Trumbull unveils gun, game turn-in program

First Selectman Timothy M. Herbst and Police Chief Thomas Kiely have designated Saturday, January 26 as a day when the Trumbull Police Department will collect guns, ammunition and violent video games from Trumbull residents, as part of an overall effort to set the tone for change in the wake of the Sandy Hook Elementary School shootings that occurred last month in Newtown.

This collection will take place at Trumbull Police Headquarters from 9 a.m. to 2 p.m. Kiely said police department personnel trained in the use of firearms will be present to ensure that proper safeguards are in place in the collection of firearms.

"Our police officers are properly trained to handle this type of collection effort and we stand with our friends in Newtown to send a message that as a law enforcement agency, we will do everything in our power on a pro-active basis to voluntarily collect firearms and ammunition from residents willing to offer it," said Kiely. "The first selectman and I are committed to approaching a solution on the local level and taking whatever steps necessary to make our town as safe as we possibly can."

Herbst said that the program was made voluntary to allow residents to make the conscious choice to take personal responsibility to set an example.

"While we initially contemplated a buyback program with adjoining municipalities, we have decided to invite the public to voluntarily turn in weapons, ammunition and violent video games," he said. "A voluntary program sends a message that as citizens of this great town, we believe that we have a moral responsibility to act in ways that demonstrate our core beliefs to take personal responsibility for our actions. I am grateful that Trumbull can set an example for the rest of Connecticut by demonstrating shared commitment and a conscience effort to turn the page by setting a positive example for our children."

Herbst said that before society can move on, its attitudes must change. In addition to any debate concerning gun control, there should also be a debate on how the entertainment industry markets violence to young and impressionable children.

"You cannot desensitize acts of despicable brutality by marketing to children horrific violence that is reflected in movies and in video games," he said. "I was repulsed to learn that for at least the last decade, an online video game called 'Kindergarten Killer' has been marketed to and accessible to children. We need to send a message on every level that as a society we will not tolerate this kind of violence."

Herbst said he would work collaboratively with School Supt. Ralph Iassogna in spreading the word to Trumbull parents that they can drop off video games at police headquarters.

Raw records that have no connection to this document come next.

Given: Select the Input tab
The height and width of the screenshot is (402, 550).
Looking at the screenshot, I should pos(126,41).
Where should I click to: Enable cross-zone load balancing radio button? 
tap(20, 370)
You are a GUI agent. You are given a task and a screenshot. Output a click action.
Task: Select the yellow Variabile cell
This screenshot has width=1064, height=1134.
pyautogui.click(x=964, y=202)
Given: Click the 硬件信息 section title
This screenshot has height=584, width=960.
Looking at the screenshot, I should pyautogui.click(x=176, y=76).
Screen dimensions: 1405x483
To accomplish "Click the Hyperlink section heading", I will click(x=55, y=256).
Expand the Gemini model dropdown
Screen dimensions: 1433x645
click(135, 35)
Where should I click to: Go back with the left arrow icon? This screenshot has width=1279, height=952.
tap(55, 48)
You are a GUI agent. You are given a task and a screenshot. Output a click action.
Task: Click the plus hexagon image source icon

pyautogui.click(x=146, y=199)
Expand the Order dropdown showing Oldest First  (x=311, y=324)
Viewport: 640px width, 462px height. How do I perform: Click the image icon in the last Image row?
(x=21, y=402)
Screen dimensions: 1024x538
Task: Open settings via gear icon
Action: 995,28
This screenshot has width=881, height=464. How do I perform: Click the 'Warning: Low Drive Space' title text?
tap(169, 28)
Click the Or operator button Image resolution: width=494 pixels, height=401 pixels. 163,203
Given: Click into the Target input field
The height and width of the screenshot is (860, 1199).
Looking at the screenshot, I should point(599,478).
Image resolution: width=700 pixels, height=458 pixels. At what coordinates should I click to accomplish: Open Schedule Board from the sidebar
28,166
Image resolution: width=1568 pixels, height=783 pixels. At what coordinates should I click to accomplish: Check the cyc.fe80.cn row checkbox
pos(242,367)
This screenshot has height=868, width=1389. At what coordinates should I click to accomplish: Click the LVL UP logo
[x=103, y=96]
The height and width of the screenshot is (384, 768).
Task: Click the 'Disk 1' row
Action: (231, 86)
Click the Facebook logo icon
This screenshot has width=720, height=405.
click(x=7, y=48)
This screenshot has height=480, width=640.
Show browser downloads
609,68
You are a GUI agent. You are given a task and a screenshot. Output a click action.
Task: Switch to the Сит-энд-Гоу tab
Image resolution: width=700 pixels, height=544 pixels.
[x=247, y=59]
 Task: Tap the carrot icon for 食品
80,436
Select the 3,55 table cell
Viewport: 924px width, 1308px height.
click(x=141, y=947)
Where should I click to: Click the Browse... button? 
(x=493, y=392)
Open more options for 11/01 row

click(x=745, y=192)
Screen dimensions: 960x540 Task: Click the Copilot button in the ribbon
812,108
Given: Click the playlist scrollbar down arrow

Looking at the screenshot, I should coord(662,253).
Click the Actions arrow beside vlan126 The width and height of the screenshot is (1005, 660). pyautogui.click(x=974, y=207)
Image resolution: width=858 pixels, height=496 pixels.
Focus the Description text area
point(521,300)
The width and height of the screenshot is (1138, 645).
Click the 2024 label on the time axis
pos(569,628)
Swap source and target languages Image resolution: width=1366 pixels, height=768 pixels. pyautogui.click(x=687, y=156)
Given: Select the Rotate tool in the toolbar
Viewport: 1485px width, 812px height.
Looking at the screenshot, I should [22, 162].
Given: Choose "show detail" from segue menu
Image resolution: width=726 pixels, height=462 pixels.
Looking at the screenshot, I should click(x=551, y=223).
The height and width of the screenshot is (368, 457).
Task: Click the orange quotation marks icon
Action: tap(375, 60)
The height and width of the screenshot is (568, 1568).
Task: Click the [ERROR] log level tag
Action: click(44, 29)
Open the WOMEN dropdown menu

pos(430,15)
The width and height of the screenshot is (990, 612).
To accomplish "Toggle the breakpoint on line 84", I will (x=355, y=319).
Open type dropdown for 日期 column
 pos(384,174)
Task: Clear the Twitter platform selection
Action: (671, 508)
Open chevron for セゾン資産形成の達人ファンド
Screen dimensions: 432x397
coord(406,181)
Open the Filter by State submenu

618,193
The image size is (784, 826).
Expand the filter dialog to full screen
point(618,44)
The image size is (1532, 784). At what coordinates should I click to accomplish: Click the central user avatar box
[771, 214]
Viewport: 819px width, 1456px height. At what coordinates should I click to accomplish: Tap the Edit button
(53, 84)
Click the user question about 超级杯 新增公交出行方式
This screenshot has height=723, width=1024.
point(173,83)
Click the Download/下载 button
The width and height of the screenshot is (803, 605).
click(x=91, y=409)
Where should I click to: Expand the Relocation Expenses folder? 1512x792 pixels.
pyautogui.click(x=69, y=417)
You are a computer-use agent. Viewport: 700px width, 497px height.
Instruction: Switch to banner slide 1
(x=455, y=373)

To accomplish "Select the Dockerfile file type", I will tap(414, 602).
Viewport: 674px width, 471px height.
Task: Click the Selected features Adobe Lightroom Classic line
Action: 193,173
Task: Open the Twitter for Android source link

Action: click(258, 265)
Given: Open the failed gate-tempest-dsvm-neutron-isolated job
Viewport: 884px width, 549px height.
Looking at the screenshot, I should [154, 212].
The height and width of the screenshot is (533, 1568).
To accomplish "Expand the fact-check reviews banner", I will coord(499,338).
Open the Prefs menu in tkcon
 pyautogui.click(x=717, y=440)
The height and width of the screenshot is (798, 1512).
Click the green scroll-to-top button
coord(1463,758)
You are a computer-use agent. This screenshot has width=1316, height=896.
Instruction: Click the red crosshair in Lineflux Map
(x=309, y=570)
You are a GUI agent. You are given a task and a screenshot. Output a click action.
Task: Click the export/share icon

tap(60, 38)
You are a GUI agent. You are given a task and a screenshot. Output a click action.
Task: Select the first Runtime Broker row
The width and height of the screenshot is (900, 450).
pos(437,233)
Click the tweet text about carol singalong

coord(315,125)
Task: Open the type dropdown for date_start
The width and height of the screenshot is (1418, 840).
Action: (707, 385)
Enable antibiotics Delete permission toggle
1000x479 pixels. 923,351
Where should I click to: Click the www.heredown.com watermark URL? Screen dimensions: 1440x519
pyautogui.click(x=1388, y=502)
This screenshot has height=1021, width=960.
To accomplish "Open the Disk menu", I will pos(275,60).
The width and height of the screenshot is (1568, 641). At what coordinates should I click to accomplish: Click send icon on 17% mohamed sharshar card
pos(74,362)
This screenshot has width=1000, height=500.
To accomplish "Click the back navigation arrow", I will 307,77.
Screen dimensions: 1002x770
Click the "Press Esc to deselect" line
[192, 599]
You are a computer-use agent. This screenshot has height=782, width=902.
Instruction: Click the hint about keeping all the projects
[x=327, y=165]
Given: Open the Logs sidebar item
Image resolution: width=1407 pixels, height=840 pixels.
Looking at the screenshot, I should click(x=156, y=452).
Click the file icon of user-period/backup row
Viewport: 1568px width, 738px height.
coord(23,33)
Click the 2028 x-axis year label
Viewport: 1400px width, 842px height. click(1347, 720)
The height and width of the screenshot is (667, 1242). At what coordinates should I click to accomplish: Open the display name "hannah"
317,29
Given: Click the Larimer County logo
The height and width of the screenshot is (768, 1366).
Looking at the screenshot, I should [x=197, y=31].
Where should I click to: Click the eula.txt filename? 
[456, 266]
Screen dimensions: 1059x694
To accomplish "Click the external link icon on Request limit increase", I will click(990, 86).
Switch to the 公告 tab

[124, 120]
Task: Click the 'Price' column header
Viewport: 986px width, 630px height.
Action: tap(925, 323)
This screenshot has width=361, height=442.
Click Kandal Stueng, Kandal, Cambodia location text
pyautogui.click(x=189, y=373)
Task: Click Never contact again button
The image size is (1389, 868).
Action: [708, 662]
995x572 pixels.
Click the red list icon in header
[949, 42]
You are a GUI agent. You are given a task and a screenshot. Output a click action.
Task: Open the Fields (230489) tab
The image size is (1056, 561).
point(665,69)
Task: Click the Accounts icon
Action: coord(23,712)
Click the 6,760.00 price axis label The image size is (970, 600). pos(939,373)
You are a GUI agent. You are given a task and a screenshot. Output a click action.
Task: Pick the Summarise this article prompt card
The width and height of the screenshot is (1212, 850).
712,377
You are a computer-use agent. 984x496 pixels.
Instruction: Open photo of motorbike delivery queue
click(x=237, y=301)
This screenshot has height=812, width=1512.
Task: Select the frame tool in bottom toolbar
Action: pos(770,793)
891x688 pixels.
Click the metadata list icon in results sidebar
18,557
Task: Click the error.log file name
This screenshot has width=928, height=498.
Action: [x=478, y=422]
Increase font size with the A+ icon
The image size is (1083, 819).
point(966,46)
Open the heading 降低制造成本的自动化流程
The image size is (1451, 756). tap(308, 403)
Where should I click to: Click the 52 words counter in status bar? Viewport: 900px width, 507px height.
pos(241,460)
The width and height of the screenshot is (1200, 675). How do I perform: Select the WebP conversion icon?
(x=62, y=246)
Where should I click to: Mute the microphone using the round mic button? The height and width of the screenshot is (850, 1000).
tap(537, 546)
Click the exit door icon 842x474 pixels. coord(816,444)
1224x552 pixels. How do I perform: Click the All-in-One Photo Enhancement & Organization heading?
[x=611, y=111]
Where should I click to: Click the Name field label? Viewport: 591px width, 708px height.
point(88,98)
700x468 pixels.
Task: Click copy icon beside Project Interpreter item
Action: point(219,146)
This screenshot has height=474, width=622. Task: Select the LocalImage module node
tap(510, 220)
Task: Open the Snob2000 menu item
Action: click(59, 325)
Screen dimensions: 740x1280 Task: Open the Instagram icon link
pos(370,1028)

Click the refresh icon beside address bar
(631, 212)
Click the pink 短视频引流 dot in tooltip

For anyone turning weapons in to the Trumbull Police Department, officials ask that all weapons be unloaded and brought to the front lobby of the Police Department contained in a carrier or suitable bag. Also, leave actions (bolts, slides, cylinders, etc.) in the open position and place magazines and ammunition in a separate container.

This is a voluntary turn-in program and there will be no questions asked. Receipts will be available upon request.